Question

How to avoid application JVM restarts during the event of Database failover.

Hi,

Could someone please suggest recommendations to avoid application JVM restarts (DB session persistence) during the event of Database failover.

Application details : PRPC731,MSSQL and Tomcat

Thank you.

Comments

Keep up to date on this post and subscribe to comments

April 9, 2019 - 10:03pm

Pega normally delegates handling of db failover to the depending vendor, in this case, Microsoft, at JDBC driver level, see the relevant link: https://docs.microsoft.com/en-us/sql/connect/jdbc/jdbc-driver-support-for-high-availability-disaster-recovery?view=sql-server-2017. If you configure your tomcat datasource using the connection properties described in the link, in theory it should be transparent for Pega.

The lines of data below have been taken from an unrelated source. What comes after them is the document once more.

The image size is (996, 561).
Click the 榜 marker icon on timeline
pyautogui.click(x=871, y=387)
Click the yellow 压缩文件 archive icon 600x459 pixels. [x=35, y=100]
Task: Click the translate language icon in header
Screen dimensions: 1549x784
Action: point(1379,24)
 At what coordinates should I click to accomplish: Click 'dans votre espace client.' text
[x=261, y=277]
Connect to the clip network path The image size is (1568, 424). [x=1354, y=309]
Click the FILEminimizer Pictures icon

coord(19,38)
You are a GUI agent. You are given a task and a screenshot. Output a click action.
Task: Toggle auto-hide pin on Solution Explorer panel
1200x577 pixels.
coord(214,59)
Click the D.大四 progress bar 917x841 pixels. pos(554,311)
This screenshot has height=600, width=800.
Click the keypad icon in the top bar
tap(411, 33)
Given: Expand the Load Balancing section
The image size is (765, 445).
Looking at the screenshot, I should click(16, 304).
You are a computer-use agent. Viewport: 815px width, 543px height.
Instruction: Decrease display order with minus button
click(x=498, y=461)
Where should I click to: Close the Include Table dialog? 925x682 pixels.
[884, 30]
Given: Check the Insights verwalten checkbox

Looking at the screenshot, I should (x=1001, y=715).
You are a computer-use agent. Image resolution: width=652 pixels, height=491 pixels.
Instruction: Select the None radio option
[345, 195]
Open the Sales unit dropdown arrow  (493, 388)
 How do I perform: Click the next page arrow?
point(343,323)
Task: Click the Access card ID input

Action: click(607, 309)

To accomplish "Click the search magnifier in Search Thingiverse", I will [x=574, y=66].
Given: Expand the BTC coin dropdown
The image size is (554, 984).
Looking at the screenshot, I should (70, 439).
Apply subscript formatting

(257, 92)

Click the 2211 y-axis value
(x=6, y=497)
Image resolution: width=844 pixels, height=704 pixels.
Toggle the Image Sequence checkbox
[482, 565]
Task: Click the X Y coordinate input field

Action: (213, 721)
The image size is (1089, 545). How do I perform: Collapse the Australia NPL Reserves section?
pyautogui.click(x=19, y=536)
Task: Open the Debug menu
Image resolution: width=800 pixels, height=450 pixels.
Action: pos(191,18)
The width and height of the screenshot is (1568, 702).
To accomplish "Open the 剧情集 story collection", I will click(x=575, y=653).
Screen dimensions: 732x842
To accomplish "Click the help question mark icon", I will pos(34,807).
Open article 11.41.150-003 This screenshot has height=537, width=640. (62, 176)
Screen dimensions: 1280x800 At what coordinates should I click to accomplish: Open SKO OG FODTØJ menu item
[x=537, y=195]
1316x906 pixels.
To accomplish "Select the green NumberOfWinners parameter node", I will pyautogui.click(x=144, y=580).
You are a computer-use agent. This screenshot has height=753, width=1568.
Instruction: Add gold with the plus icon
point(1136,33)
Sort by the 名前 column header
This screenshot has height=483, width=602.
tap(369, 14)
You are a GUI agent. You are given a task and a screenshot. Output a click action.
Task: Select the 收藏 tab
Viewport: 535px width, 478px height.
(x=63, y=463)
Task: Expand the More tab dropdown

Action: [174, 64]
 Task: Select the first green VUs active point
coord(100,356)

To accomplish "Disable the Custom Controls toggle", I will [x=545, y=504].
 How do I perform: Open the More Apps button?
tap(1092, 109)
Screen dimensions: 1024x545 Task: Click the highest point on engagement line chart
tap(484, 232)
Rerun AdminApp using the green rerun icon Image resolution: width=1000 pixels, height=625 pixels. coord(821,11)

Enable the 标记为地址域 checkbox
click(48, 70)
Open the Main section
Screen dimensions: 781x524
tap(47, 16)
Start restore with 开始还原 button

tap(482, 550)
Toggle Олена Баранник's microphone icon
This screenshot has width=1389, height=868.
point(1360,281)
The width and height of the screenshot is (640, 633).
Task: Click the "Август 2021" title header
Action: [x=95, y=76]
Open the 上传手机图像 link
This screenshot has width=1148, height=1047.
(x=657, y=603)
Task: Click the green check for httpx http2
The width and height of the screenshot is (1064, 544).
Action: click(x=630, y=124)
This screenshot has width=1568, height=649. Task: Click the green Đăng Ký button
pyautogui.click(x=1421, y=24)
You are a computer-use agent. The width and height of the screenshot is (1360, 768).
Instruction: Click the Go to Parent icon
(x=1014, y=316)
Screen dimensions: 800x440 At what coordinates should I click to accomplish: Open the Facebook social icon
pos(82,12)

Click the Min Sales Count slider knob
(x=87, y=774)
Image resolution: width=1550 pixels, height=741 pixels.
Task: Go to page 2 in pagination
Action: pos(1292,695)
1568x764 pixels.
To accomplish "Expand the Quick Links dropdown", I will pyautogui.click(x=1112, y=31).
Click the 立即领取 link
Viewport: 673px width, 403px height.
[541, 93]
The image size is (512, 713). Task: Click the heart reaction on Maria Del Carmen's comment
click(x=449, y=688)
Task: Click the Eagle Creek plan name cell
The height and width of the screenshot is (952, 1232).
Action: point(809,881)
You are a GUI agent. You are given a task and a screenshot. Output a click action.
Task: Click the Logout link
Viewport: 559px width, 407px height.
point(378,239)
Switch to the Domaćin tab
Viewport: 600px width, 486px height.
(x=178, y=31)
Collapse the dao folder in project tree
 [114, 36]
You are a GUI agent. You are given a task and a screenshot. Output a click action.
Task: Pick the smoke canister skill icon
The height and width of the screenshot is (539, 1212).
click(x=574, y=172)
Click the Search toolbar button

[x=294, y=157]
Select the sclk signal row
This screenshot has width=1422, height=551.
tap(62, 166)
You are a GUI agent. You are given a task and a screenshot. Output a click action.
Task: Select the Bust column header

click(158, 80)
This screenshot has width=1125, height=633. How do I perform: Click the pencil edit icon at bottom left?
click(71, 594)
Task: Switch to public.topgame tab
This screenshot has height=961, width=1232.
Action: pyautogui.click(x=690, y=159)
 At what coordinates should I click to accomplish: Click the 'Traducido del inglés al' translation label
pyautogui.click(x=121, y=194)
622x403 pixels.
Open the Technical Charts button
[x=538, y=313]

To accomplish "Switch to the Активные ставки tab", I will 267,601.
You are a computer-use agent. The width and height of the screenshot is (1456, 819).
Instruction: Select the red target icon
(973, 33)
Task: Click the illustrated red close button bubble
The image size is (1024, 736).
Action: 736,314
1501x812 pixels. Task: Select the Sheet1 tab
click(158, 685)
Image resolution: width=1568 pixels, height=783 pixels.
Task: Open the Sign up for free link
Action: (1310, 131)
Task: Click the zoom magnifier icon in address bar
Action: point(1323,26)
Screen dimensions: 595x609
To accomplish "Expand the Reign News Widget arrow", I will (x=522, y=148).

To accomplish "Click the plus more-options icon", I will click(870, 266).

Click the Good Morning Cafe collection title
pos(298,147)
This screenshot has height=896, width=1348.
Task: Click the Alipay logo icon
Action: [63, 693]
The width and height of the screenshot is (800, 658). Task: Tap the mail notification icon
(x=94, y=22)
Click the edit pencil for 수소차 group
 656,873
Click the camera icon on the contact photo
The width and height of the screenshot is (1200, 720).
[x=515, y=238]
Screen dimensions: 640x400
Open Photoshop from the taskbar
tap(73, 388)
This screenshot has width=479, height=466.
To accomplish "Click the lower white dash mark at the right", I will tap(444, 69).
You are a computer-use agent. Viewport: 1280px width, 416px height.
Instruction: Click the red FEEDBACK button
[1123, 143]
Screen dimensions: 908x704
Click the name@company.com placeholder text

Other application servers (e.g., Websphere) have similar mechanisms.

September 11, 2019 - 10:11am
Response to KevinZheng_GCS

Hi Kevin,

Could you also please suggest regarding the requirement wherein JVM’s need to re-establish connection to database without restart whenever it loses the connection (Application details : PRPC731,MSSQL and Tomcat).

Please let me know if you need additional details.

Thank you.

September 11, 2019 - 11:50am
Response to PradeepChowdaryP

As far as I know, Pega does not have any universal solution to automatically reconnect after db outage, not even in the latest release. Have you tried the link from Microsoft and found it is not working? I am aware that some clients implementing similar solution completely independent of Pega using WebSphere fail-over mechanism. 

September 12, 2019 - 12:28pm

Hi Kevin,

Could you please confirm if the following parameters test on borrow, test on return, with a validation query can help with discarding old connections and re-acquiring connections to the db,without requiring a need to restart the Application JVM's ?  (also confirm if these parameters are compatible with MSSQL and Tomcat).

Based on our previous performance tests we have observed performance overhead issues with validation query.

September 12, 2019 - 1:44pm

I would always suggest set testonborrow to true, even for scenarios where there is no db outage - such as short-lived network outage. However, to be clear these will NOT ensure Pega restart unnecessary during DB outage. What is worse is that sometimes you do not see the problems right away. I can see two options moving forward (assume Pega does not relax the limitation) - these are just my own thoughts:

1. Moving forward with wider industry adoption of cloud native architecture, e.g., kubernetes deployment. Pega can provide a health check (still a significant enhancement) that detects scenarios like db outage and kubernetes can automatically restart the pods until success (e.g., db service restored). This way, there will be no admin intervention at the very least. However, your service can still be disrupted if you do not have a fail-over db. Unfortunately, this will not applicable for your current traditional deployment.

2. Relying on 3rd party solution, such as the one provided by Websphere, which hides all db fail-over behind Pega layer. I thought the Microsoft link I sent you earlier could potentially address that but you will have to verify should you go to that route.